Kriteria penilaian termasuk mekanisme penjurian tidak digabungkan menjadi satu,
tetapi dipisah dan tiap aspek dinilai oleh orang yang kompeten di aspek
tersebut. Saya beserta beberapa rekan dari LIPI, IlmuKomputer.Com,
dan Pustekkom kemudian
menyusun kriteria penilaian dalam aspek rekayasa perangkat lunak. Untuk aspek
instructional design (desain pembelajaran), rekan-rekan dari bidang
pembelajaran dan pendidikan yang berperan, diantaranya ada mas Ridwan dan mas
Uwes dari UNJ,
dsb. Sedangkan aspek komunikasi visual dimanage oleh beberapa rekan dari ITB fakultas seni rupa,
khususnya program studi desain dan komunikasi visual, diantaranya mas Indarsjah
dan mas Agung.
Hasil dari penyusunan dan diskusi
tentang aspek dan kriteria penilaian media pembelajaran saya share di bawah.

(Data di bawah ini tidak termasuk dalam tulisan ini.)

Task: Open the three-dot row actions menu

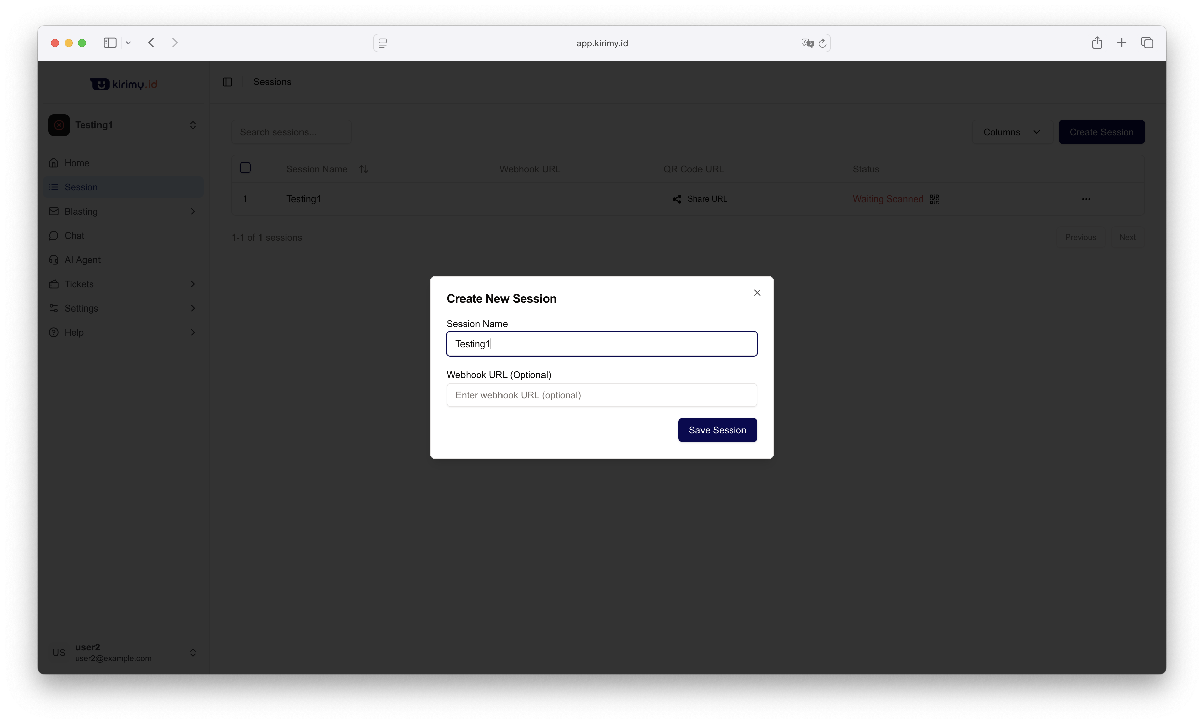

Penjelasan lengkap tentang aspek yang susun akan saya tulis di artikel terpisah. Mudah-mudahan bisa menjadi acuan dan persiapan bagi
rekan-rekan guru SMA di seluruh Indonesia yang ingin mengikuti lomba pembuatan
media pembelajaran yang diselenggarakan Dikmenum tahun 2006 ini. Kriteria ini
rencananya akan kita gunakan juga untuk menilai karya yang masuk pada program Smart Teacher
yang baru saja kita launching.
Itu mungkin keluhan yang sering kita
dengar ketika kita menggunakan sebuah software atau perangkat lunak di komputer
kita. Dan bukan sesuatu yang mustahil, kemungkinan besar terjadi juga di
perangkat lunak media pembelajaran yang kita kembangkan. Jangan dilupakan bahwa
media pembelajaran yang terdiri dari media presentasi pembelajaran (alat batu
guru untuk mengajar) dan software pembelajaran mandiri (alat bantu siswa
belajar mandiri) adalah juga suatu perangkat lunak. Baik tidaknya sebuah
perangkat lunak, biasanya menunjukkan bagaimana kualitas perangkat lunak
tersebut, hal ini sudah kita kupas tuntas di artikel tentang pengukuran perangkat lunak. Nah, media pembelajaran yang baik adalah yang memenuhi
parameter-parameter berdasarkan disiplin ilmu rekayasa perangkat lunak, seperti
pada contoh diatas (efisiensi, reliabilitas, usabilitas, dsb).
Seringkali sebuah program yang
sepertinya berukuran kecil dan memiliki fitur yang tidak terlalu rumit, tetapi
berjalan sangat lamban. Kalau seandainya saja setiap komputer memiliki
kecepatan yang tidak terbatas dan memory (RAM) yang bebas tidak terbatas, maka
tentu tidak akan menjadi masalah. Tetapi setiap komputer memiliki kecepatan
terbatas, memory (RAM) terbatas dan kapasitas penyimpanan tetap (hardisk)
terbatas. Oleh karena itu, penting untuk mengatur pemakaian resource (CPU, RAM
dan hardisk) tersebut secara efektif dan efisien. Kelambatan, rendahnya respon
dan throughput biasanya terjadi karena pembuat tidak memikirkan efesiensi
sumber daya yang terserap oleh program. Misalnya untuk pemakaian gambar-gambar
yang ditampilkan dalam ukuran kecil, pembuat tetap menggunakan gambar asli yang
beresolusi tinggi, tidak melakukan usaha-usaha kompresi dan pemotongan yang
tepat. Sebaliknya, ada pula gambar yang seharusnya memakai resolusi tinggi,
tetapi digunakan gambar yang beresolusi rendah.